Step 5 — Assemble the salad
In a large bowl, combine shredded kale, pomegranate seeds, and dried cranberries. Pour the miso dressing over the greens and toss vigorously for about 2–3 minutes—massaging the dressing into the kale will soften it and help the flavors meld. Gently fold in the roasted delicata squash so the pieces remain intact.
Step 6 — Serve
Serve immediately while the squash is still slightly warm, or let the squash cool to room temperature first if you prefer. This salad is great as a festive side or a light main when paired with grains or roasted proteins.
Recipe FAQs
This dressing stores well in the refrigerator for a couple of days. If it thickens, loosen it with a teaspoon or two of warm water and whisk until smooth.
Could I add cheese to this salad?
Yes—crumbled goat cheese or feta are both excellent additions if you want a creamy, tangy element.
Can I make the squash ahead of time?
Absolutely. Roasted delicata can be prepared in advance and served at room temperature; the salad is delicious either way. For best texture, reheat briefly if you prefer the squash warm.
Nutrition (approximate per serving)
Calories: 220 kcal · Carbohydrates: 23 g · Protein: 2 g · Fat: 15 g · Fiber: 4 g · Sodium: 751 mg · Vitamin A and Vitamin C are both present in good amounts. Nutrition information is an estimate and should be used as a guide.
Serving suggestions and variations
- Add toasted nuts or pumpkin seeds for extra crunch and healthy fats.
- Swap honey for maple syrup to keep the recipe vegan-friendly.
- Stir in cooked farro or quinoa to turn this into a heartier grain salad.
- Toss in crumbled feta or goat cheese for a creamier finish.
I can’t wait to hear what you think—if you make this salad, leave a note about any tweaks you enjoyed. Food photography and styling by Eat Love Eats.

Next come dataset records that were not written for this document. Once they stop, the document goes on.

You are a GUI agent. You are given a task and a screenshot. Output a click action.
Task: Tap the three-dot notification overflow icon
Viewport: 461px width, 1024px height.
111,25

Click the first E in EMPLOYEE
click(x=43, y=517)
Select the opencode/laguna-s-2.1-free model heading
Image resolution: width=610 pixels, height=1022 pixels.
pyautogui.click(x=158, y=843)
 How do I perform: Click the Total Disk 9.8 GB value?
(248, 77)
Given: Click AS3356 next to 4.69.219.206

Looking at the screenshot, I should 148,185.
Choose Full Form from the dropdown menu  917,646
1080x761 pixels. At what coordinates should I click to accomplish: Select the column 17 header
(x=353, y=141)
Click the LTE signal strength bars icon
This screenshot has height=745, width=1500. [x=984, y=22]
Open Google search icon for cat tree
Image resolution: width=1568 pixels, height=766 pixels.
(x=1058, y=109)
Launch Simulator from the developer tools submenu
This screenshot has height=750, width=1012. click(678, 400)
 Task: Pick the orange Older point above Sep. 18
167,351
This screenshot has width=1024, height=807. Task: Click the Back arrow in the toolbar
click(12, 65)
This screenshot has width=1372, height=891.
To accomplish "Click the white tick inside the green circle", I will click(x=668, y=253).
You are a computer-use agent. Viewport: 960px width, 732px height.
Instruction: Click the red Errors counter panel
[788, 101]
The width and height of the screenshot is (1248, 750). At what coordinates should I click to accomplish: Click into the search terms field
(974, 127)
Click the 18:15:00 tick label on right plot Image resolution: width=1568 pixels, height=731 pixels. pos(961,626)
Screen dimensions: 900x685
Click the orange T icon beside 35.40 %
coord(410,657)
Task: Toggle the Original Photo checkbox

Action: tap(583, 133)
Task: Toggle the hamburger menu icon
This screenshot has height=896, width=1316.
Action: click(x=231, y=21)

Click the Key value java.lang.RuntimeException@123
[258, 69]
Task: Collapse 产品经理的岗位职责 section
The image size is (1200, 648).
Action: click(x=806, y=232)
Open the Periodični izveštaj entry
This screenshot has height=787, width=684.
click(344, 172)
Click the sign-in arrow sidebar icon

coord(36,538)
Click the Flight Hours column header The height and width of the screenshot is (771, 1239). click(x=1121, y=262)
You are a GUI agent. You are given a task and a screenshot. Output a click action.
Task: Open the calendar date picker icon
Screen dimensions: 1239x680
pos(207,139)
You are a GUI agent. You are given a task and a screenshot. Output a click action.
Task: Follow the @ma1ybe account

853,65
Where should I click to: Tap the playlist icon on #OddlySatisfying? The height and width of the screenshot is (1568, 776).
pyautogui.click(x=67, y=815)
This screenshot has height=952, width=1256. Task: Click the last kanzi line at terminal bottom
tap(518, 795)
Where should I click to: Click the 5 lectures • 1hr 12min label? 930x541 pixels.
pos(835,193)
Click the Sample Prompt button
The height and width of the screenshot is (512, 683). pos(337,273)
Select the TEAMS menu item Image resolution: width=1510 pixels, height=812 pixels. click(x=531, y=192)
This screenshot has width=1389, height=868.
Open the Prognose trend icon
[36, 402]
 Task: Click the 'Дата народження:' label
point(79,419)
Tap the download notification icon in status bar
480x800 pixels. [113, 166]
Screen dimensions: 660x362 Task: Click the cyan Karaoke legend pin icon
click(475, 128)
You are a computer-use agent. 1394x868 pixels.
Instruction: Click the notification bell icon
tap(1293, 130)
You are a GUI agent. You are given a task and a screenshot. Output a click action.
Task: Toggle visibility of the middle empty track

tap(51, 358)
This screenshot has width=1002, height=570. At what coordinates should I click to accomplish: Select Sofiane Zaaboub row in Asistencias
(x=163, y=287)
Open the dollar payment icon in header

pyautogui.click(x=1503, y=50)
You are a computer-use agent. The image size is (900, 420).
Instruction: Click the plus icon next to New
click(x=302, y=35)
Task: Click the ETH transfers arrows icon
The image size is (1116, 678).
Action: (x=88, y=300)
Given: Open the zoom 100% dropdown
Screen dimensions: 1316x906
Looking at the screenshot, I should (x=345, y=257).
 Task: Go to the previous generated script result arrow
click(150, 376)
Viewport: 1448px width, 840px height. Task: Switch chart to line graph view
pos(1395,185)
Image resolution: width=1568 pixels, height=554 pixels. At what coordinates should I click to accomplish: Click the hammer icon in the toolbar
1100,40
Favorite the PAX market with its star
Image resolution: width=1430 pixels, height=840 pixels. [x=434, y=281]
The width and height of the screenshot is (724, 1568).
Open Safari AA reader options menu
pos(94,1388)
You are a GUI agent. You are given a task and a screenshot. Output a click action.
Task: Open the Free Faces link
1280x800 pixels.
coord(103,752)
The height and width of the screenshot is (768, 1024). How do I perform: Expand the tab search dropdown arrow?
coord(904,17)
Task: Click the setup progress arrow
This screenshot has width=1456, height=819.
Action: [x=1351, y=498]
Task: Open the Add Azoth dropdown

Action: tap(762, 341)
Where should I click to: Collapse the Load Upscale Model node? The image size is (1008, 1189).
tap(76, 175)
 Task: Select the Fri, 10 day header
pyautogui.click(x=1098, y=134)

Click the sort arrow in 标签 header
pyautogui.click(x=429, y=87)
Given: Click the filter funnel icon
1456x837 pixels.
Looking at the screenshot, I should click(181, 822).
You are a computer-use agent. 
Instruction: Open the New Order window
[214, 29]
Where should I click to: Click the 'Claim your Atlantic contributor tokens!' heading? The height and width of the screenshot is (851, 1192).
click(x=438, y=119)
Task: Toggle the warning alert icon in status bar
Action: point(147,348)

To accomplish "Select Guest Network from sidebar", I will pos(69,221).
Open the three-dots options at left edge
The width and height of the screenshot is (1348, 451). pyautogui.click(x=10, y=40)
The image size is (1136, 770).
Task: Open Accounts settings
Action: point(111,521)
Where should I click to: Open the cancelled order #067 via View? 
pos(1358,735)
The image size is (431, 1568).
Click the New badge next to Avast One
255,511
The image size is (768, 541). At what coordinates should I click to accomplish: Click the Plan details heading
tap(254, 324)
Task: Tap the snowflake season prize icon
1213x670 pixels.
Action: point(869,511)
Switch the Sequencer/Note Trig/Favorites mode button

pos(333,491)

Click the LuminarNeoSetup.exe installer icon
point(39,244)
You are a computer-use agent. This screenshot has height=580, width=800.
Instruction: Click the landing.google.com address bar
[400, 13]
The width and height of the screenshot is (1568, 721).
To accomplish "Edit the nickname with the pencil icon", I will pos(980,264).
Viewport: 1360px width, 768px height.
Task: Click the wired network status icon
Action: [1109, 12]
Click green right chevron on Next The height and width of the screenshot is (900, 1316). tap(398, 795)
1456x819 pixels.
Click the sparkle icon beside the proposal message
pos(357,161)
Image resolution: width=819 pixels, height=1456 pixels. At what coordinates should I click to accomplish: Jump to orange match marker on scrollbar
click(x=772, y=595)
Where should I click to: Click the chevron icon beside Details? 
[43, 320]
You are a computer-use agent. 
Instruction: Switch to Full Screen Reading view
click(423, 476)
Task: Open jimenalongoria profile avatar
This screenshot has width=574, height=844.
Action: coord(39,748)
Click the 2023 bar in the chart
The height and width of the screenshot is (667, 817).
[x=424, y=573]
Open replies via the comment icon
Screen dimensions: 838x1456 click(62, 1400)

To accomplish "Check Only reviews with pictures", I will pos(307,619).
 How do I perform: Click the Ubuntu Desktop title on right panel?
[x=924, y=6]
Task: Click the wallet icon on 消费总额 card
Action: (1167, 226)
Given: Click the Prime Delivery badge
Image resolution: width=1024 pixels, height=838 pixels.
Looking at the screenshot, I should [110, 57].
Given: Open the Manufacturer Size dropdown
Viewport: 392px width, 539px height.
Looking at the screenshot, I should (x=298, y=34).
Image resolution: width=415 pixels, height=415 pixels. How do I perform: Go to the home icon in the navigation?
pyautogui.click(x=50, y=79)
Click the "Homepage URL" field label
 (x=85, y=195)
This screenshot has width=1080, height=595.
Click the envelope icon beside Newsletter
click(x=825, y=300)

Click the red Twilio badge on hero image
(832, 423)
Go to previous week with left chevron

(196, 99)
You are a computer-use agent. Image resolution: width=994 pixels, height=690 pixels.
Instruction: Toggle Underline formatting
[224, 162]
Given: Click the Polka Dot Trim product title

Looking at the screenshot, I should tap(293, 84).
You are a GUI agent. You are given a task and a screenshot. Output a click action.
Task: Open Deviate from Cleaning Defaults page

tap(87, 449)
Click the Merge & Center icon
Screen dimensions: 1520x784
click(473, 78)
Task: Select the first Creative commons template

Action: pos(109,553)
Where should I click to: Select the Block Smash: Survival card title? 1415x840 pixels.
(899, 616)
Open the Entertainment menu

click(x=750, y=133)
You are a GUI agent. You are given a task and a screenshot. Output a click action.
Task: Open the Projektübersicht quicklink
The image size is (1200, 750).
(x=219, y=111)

Kale Salad with Roasted Delicata Squash and Miso Dressing
Servings: 6
Ingredients (condensed)
- 1 large delicata squash, sliced
- 2 tbsp + 1/4 cup avocado oil (divided)
- 1 tsp kosher salt + 1/2 tsp kosher salt (divided)
- 1/2 tsp black pepper + 1/4 tsp black pepper (divided)
- 1/4 tsp cayenne (optional)
- 2 cloves garlic
- 1 tsp white miso paste
- 2 tbsp coconut aminos (or soy sauce)
- 2 tbsp rice vinegar
- 1 tbsp honey (or maple syrup)
- 8 cups shredded kale
- 1/2 cup dried cranberries
- 1/2 cup pomegranate seeds
Instructions (condensed)
- Preheat oven to 400°F and line a baking sheet with parchment.
- Toss sliced delicata with oil and seasonings; roast 15 minutes, flip, then roast 10–15 minutes more until golden.
- Blend dressing ingredients until smooth and set aside.
- Toss kale, cranberries, and pomegranate seeds with dressing for 2–3 minutes to soften the kale.
- Gently fold in roasted squash and serve.